Tuesday, November 27, 2007

One of my favourite things

Other than eating Wispa' for breakfast and lying in till past midday (which would be classified as a rarity for me now a days) is random events, when you go out for a night with one idea and the night totally turns around.
I had one of these a month ago, I was supposed to be working at the pub, ended up being let off at around half ten, called a mate and met up for a drink, bumped into someone else as the pub was closing, went with them to Drum n Base, met up with other mates there and had the most amazing time ever.

A similar thing happened this weekend and it was very pleasant. It was The Fizz' birthday, the plan was to go to Turnmills in London, so we got on the bus around half nine (listened to 20 year olds sing karaoke all the way there, not only this but they were drinking and dressed as pirates, lol...was rather funny in an irritating/funny way). Arrived in Farringdon, went to the pub to meet people, pub closed one person had turned up, located another bar open till late finally others turned up, drank, partied, 2.30 bar shut, off to Turnmills more drinks, chatting for me, dancing for others. People left, people turned up and I ended up staying in London until Monday morning.

Fucking brilliant weekend and here's to more nights in a similar sense. I love random nights.

Monday, November 12, 2007

Axl stress

I was asked by Axl to write a blog for him...lazy bastard. So I had a think, a long winded think about what topics to write about...and came up with a whole lot of nothing. so i wrote about his office and now, I'm a little scared, is it going to be good enough? Is it going to be what he wanted? Will his audience like it? Golly the stress is to much, so for now I'm going to crawl in to a small hole and try to not think about it, easier said then done, of course.

To read my blog for Axl or generally quite funny stuff Click Here. Hopefully I'll be Guest Blogger 8.

Friday, November 09, 2007

Hard times

My day today consisted of meeting both David Byrne and Adam Buxton and looking at a good looking, hairy faced American - god damn, I find work so hard sometimes.

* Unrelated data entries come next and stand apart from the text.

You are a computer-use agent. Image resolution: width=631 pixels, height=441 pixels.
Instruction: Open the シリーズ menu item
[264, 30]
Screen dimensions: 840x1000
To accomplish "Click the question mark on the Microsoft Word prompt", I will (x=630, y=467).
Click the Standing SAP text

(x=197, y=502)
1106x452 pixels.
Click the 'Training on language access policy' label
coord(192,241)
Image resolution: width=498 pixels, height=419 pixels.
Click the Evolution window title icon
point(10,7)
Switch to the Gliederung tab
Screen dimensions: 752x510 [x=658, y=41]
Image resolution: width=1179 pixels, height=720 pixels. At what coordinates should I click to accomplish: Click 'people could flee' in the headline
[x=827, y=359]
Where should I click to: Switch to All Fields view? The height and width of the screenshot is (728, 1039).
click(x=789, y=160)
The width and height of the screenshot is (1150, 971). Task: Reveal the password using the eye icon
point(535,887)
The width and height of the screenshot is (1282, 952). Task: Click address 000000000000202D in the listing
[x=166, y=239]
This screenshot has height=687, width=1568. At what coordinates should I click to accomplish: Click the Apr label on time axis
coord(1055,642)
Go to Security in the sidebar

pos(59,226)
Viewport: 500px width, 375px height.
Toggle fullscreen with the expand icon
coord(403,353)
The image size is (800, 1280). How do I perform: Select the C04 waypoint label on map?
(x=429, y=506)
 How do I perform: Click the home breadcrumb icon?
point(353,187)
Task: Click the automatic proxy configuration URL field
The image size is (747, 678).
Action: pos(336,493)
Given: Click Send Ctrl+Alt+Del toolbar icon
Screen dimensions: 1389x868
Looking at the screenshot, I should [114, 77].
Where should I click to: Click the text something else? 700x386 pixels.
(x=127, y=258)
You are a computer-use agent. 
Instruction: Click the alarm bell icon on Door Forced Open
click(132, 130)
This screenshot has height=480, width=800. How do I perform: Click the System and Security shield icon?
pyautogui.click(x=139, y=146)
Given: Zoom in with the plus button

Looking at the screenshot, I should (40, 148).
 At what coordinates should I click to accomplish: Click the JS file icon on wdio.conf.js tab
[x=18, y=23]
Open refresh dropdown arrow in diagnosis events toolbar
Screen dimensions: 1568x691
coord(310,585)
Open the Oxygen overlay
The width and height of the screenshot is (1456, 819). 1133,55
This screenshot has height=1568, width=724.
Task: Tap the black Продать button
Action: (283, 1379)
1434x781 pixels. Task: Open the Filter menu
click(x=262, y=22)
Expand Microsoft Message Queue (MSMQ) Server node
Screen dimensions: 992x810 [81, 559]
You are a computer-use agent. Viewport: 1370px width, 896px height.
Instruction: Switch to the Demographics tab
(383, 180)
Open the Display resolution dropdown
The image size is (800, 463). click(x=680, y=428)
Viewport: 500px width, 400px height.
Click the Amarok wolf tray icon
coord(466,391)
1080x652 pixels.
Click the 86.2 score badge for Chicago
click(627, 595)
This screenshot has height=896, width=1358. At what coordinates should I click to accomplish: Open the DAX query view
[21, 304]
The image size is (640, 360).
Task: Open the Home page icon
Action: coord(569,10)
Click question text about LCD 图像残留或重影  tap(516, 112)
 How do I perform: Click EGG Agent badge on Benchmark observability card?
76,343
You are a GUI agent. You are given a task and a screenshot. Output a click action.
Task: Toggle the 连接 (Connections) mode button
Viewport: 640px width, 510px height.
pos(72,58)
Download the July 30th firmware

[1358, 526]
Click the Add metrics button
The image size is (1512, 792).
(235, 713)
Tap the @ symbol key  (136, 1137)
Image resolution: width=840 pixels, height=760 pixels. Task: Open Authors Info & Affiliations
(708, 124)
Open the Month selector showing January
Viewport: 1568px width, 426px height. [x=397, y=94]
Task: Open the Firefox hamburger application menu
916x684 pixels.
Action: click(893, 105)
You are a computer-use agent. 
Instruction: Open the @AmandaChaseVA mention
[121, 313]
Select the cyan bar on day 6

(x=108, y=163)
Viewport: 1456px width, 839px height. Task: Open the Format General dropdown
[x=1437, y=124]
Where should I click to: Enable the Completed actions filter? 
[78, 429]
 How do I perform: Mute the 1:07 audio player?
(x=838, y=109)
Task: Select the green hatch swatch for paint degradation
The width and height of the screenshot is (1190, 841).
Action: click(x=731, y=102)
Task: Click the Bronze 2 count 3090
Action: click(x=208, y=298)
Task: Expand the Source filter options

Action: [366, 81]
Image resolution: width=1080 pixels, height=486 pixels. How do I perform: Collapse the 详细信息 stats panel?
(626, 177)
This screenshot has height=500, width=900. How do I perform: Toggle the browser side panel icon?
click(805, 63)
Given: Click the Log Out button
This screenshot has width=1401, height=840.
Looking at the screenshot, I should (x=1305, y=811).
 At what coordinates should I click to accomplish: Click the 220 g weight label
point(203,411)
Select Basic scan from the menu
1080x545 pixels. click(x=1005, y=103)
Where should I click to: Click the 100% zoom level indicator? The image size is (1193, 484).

Although like I was saying earlier, the famous and talented really are wasted on me, I just don't get it?! I remember sitting back stage at a gig once with Jimmy Page, Dave Grohl and Roger Taylor and I was far more interested in looking at Taylor from the Foo's - he's so pretty. I believe I was dismissed by the boyfriend at the time for having no idea. Well I'm sorry but they are just talented people, we all meet talented people (doctors, architects, writers, etc) daily but we never praise them, so why praise someone who's appeared in a magazine once, twice, 50,000 times?! After all, they are just people too. Leave them to their quiet lives, simple.

Gloating over and out!

Wednesday, November 07, 2007

Bugger bugger bugger, did i say bugger?

Why is it when all you want is for someone to call you back, the last thing they do is that?
How come when you're in a hurry, some cunt drives as slowly as possible in front of you?
How come when you plan a quiet night in, its the same night one of your friends has a major crisis, therefore leaving you unable to have your night off?
How come when it's quiet at the bar i work at, it's also the one night when some boring prick sits at the end of my bar and decides they want chatter?
How come no one will ever take responsibility for others behaviour or property?
How come when your brain is about to explode, some arsehole continues to ask questions, even though you've no more space to fit anything else in your head?
and why the fuck, regardless of which phone network you use, do they kidnap text and answerphone messages for days on end, yeah cheers for that?!
And most of all, how come the one night you really need sleep, you can't do so?!

As you can tell, I'm in a foul mood...all of these fucking things above have happened to me this week. Why everyone won't just leave me alone for a day or night, why i'm unable to be allowed to just be, instead of having to be something is beyond me...but one thing i know is that i'm fed up with it.

Rant over!!!

Tuesday, November 06, 2007

Sleepless in Oxford

I couldn't sleep for shit last night, yesterday I realised I needed to get some things sorted on my car, so set about an early night due to feeling like pap due to my cold and things weighing heavy on my mind. 11pm up in bed with lights out, I was expecting an update from the policemen who was dealing with my case and he's working nights, so I left a message saying I'd be awake until midnight - so didn't feel as though I could properly sleep until gone midnight.
I spent the next hour tossing and turning, finally falling asleep. 2 hours later I was wide awake, tossing and turning again for half an hour. Then off to sleep again but waking every time I turned over. Finally off to sleep, deep enough to dream but after I had my bag stolen in my dream, that was me awake again. 6.30am, as most of you will know, I don't do mornings, if i can help myself but after my dream, I had little option of going to sleep, so decided to get up and get my car sorted - 8am I arrived at the garage to see shock all over my mechanics face to why I was there and so early. He even stated, I thought you didn't do mornings, my response, it's amazing what fretting can cause.

So, I am now sat at my parents writing this and considering to do some cleaning to help, as my ma has been very busy and also away with work.
That's it, fingers crossed it'll pass the issues it was experiencing and I'll be able to stop fretting.

I know for a fact now that my whole week is going to be lopsided and buggered due to getting up early...Grr!